/---

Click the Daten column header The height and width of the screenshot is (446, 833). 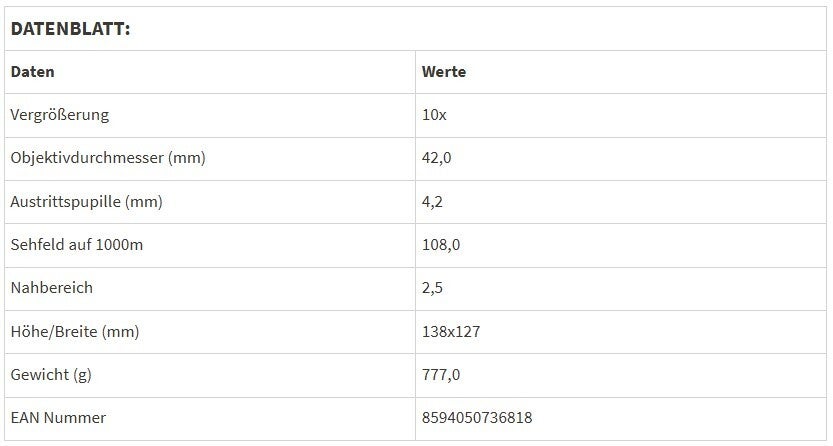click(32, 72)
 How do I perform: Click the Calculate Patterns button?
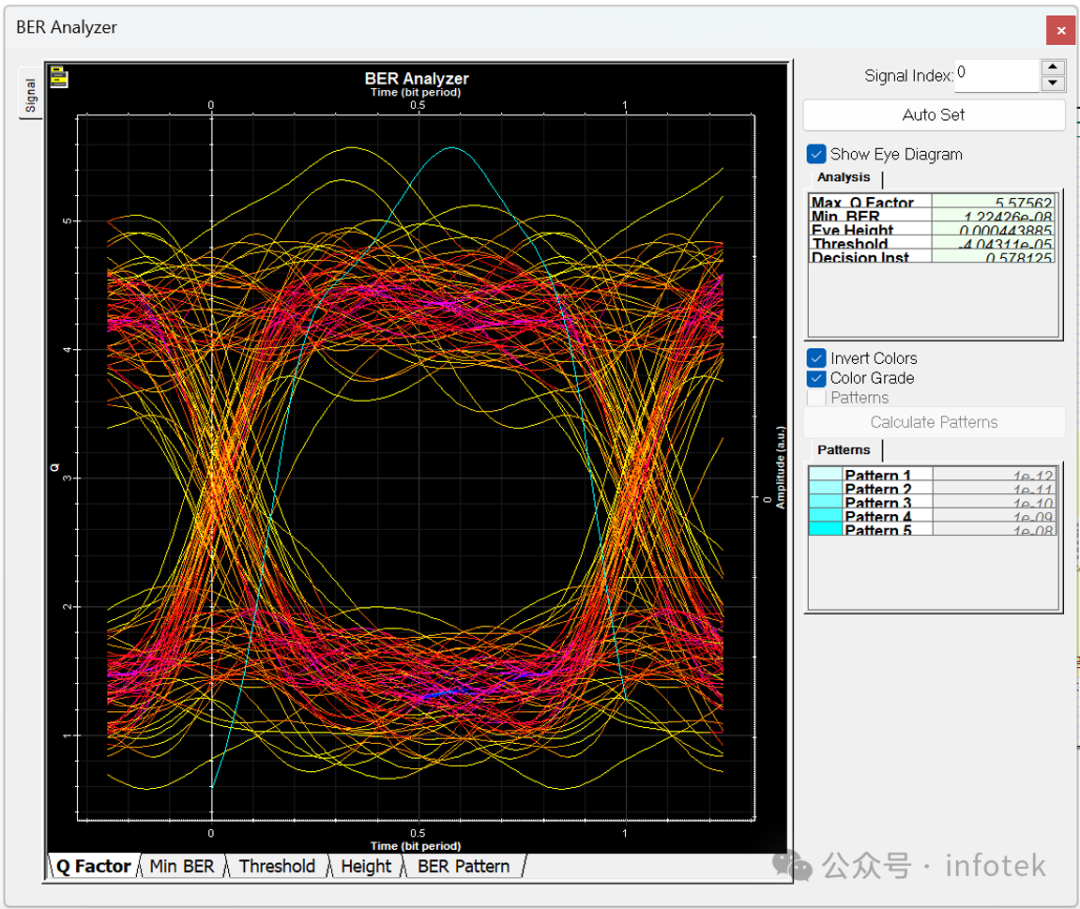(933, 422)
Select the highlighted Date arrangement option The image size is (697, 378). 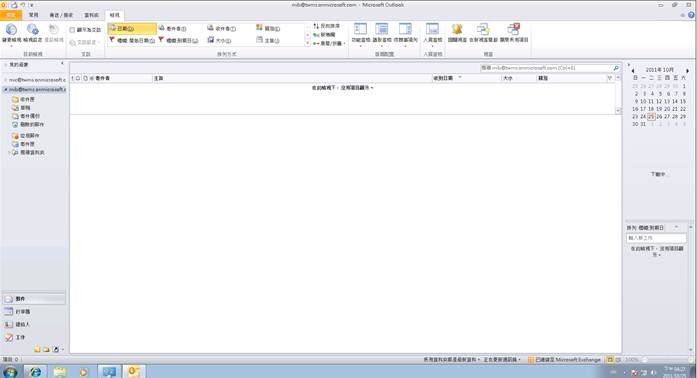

\---
/---

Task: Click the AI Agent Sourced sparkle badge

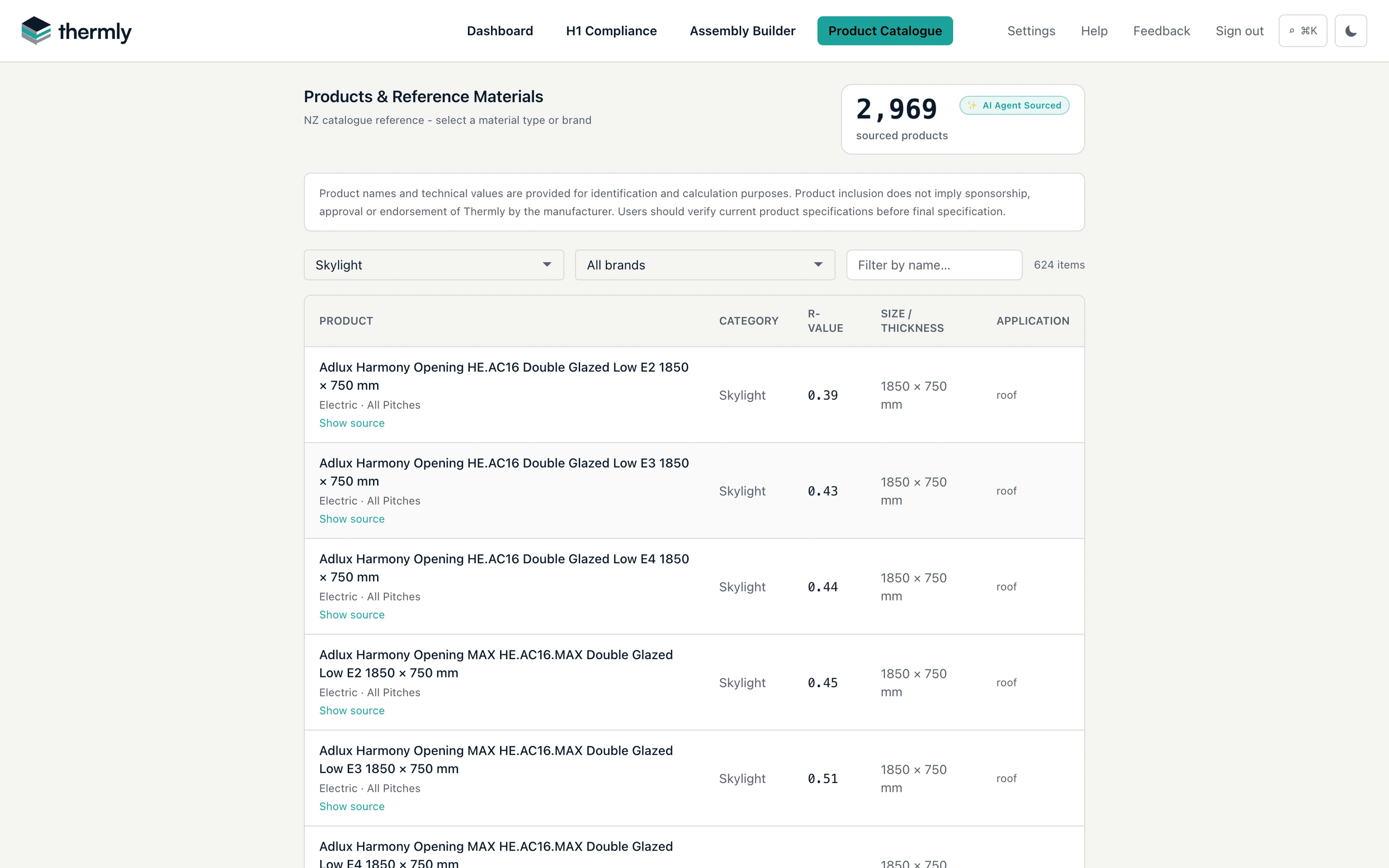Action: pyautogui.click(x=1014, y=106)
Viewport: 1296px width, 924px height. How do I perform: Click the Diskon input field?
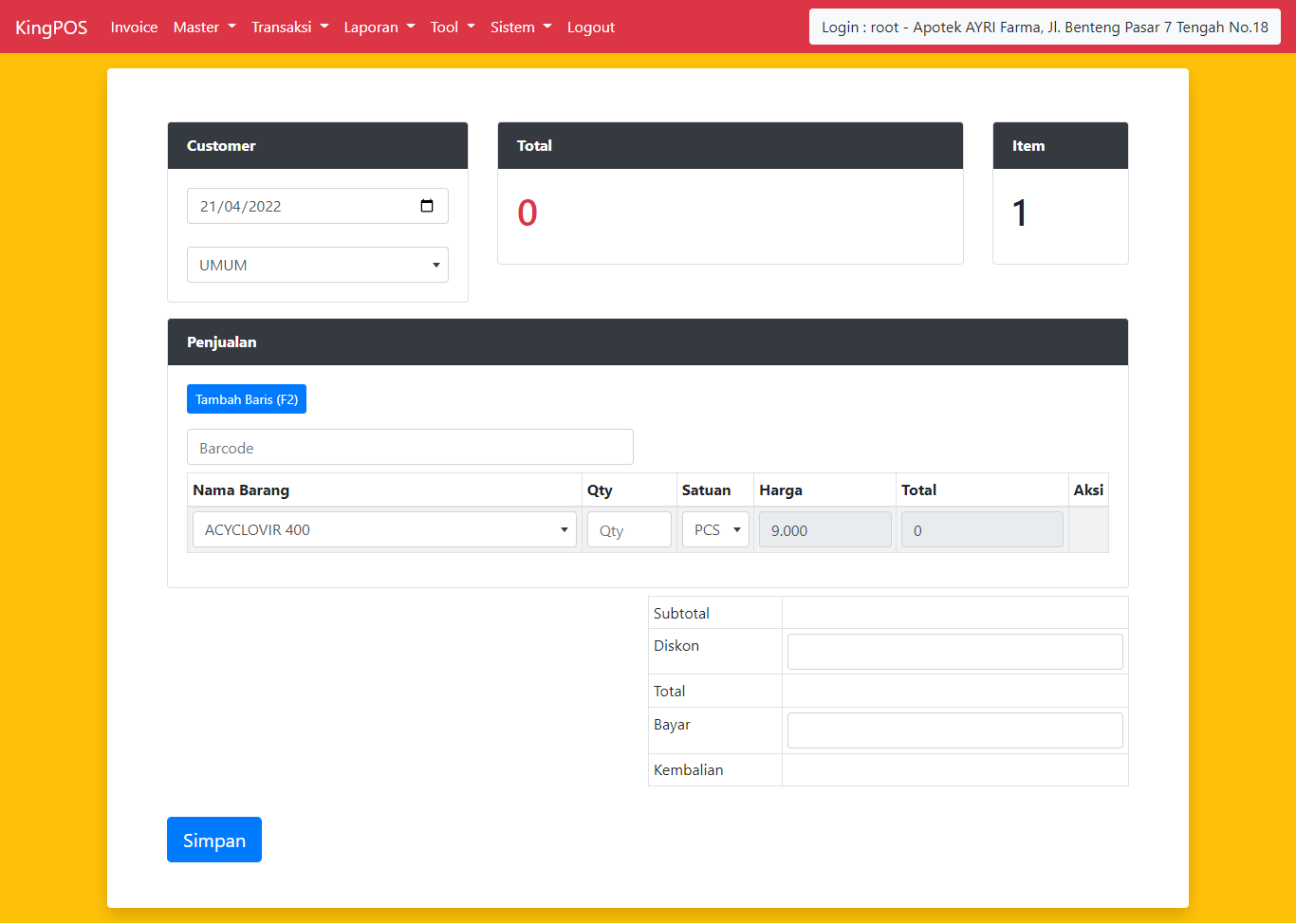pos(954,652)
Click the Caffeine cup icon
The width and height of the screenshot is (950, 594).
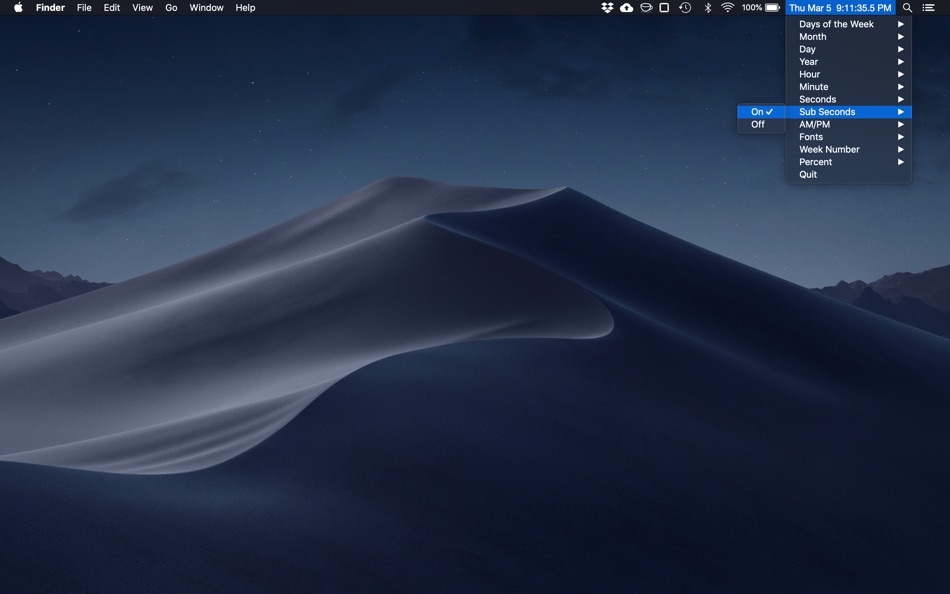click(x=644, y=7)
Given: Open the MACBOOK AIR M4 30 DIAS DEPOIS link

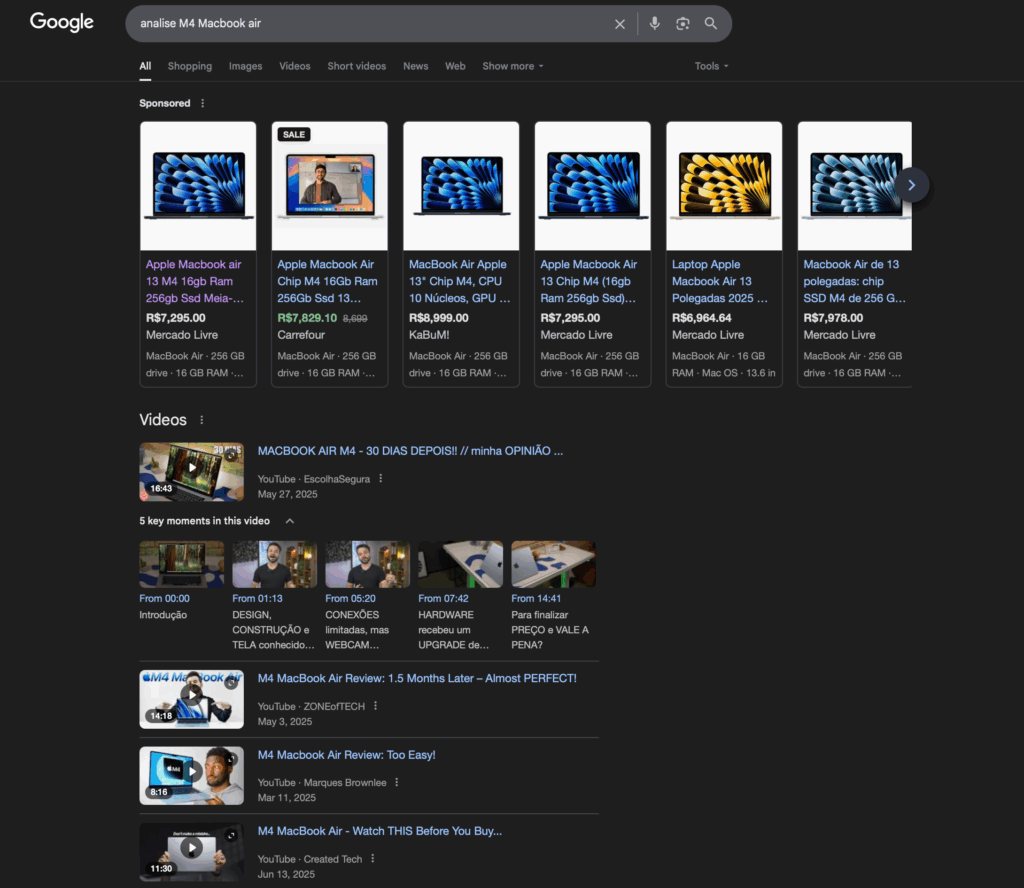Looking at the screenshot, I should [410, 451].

\---
/---

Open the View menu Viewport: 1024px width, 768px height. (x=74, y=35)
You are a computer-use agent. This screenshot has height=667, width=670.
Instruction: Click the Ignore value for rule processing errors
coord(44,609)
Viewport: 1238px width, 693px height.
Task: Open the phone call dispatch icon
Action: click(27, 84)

\---

**YOUR GOAL**: Would you please repeat only the lines above, beginning at the one that has "How do I perform: Click the Calculate" and stopping after the one that has "Select the highlighted", exactly and with no pictures?

**RESPONSE AREA**:
 How do I perform: Click the Calculate Patterns button?
(933, 422)
Select the highlighted Date arrangement option The image size is (697, 378). 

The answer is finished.